━━━ Records ━━━
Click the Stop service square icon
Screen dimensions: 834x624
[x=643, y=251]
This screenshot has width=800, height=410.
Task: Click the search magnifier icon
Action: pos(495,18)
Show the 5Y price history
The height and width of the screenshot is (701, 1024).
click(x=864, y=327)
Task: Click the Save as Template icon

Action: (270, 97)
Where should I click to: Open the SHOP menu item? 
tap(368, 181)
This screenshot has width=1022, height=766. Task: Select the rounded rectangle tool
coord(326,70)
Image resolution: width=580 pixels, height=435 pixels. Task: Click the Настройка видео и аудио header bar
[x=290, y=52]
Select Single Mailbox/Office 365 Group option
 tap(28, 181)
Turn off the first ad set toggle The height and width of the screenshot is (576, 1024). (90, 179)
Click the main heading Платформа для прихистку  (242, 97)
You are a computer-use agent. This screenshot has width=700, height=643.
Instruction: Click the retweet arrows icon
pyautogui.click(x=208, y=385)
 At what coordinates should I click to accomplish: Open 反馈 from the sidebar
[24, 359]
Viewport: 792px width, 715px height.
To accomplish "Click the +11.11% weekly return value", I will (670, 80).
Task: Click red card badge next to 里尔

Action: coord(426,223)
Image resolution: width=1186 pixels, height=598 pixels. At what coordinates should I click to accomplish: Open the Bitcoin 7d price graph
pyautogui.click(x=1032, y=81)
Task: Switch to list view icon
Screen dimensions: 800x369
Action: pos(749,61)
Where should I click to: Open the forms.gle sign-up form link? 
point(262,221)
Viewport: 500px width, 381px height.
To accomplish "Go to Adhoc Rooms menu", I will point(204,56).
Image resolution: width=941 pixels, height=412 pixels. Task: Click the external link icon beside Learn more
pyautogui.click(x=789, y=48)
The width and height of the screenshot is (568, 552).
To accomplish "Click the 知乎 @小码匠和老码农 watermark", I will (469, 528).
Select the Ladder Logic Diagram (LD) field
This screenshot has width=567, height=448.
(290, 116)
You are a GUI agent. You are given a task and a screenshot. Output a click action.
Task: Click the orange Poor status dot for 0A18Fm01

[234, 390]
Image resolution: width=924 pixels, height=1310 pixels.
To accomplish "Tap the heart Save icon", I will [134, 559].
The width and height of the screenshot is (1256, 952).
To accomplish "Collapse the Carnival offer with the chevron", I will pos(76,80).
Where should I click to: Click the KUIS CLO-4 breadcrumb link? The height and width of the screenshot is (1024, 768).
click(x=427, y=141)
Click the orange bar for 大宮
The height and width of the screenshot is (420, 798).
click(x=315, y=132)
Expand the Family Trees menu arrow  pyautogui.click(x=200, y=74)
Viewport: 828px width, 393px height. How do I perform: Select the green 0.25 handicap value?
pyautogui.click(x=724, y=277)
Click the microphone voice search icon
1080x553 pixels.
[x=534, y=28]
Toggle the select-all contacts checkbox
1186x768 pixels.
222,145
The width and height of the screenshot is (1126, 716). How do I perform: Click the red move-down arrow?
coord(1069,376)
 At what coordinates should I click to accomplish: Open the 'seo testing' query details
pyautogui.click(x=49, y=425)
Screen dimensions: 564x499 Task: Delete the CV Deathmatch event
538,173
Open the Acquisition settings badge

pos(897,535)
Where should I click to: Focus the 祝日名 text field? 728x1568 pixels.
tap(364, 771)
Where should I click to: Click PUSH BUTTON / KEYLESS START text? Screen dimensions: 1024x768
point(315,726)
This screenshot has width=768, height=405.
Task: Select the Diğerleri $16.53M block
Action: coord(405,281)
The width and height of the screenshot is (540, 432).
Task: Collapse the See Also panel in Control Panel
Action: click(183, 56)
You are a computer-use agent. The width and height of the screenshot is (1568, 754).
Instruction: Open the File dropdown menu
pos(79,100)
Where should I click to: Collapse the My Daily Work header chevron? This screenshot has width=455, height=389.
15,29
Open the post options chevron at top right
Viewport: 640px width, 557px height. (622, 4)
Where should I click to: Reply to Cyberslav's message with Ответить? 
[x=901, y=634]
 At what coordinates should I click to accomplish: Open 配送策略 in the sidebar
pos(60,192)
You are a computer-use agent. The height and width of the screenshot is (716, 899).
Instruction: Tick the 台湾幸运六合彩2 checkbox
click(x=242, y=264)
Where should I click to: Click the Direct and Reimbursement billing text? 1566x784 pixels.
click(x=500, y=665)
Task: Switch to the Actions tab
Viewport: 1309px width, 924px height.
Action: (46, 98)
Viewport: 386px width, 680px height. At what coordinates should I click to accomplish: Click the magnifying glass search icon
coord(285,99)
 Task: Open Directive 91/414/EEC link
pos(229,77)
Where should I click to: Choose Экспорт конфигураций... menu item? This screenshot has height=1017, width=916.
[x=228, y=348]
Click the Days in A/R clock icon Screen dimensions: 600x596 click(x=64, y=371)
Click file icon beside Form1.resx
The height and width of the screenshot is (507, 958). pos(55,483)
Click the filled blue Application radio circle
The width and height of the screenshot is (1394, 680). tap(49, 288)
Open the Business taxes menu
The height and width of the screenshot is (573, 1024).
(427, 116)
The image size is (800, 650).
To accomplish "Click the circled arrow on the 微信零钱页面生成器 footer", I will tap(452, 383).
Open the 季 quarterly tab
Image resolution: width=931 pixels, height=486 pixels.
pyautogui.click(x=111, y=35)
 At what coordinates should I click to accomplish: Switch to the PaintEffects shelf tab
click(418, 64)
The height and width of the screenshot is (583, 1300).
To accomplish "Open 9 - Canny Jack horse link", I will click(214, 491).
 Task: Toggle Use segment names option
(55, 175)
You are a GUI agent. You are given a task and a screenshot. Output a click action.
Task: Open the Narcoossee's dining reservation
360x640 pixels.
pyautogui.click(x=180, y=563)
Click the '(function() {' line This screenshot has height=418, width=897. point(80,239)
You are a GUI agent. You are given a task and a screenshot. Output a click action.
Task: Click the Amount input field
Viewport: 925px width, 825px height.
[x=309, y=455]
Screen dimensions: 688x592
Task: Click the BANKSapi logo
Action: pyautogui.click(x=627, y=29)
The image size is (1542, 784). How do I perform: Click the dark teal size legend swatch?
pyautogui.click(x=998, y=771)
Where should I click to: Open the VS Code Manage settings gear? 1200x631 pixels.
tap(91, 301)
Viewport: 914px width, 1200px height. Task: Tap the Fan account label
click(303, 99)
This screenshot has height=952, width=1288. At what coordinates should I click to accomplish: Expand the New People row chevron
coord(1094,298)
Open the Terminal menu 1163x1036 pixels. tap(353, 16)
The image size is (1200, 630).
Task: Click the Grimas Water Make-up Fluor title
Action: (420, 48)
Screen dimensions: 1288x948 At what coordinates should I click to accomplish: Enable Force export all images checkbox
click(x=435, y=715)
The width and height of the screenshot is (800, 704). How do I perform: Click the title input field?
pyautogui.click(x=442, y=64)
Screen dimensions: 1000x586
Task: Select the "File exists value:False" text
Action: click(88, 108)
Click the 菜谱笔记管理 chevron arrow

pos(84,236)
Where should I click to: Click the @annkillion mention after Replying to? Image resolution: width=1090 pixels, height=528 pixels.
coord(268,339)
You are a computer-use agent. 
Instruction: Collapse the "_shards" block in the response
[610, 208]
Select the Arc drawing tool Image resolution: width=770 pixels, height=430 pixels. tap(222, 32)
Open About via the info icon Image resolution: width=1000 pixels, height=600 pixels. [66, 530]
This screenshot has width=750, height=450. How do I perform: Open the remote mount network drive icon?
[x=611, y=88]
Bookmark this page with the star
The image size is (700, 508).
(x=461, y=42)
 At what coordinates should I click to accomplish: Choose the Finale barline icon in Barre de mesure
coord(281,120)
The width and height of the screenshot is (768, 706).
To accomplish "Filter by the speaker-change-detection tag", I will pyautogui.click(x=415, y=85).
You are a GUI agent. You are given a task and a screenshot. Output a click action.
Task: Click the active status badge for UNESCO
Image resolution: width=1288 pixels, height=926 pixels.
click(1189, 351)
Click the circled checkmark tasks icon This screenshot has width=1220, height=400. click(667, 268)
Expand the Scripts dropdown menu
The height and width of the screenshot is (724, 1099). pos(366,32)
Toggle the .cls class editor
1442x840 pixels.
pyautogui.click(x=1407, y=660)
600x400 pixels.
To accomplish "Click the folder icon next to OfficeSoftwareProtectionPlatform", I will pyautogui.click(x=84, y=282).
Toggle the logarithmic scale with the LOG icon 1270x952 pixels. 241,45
━━━
Return exactly the opening lines of the listing above, ending with the line that has "Show the 5Y price history".

The completed task =>
Click the Stop service square icon
Screen dimensions: 834x624
[x=643, y=251]
This screenshot has width=800, height=410.
Task: Click the search magnifier icon
Action: pos(495,18)
Show the 5Y price history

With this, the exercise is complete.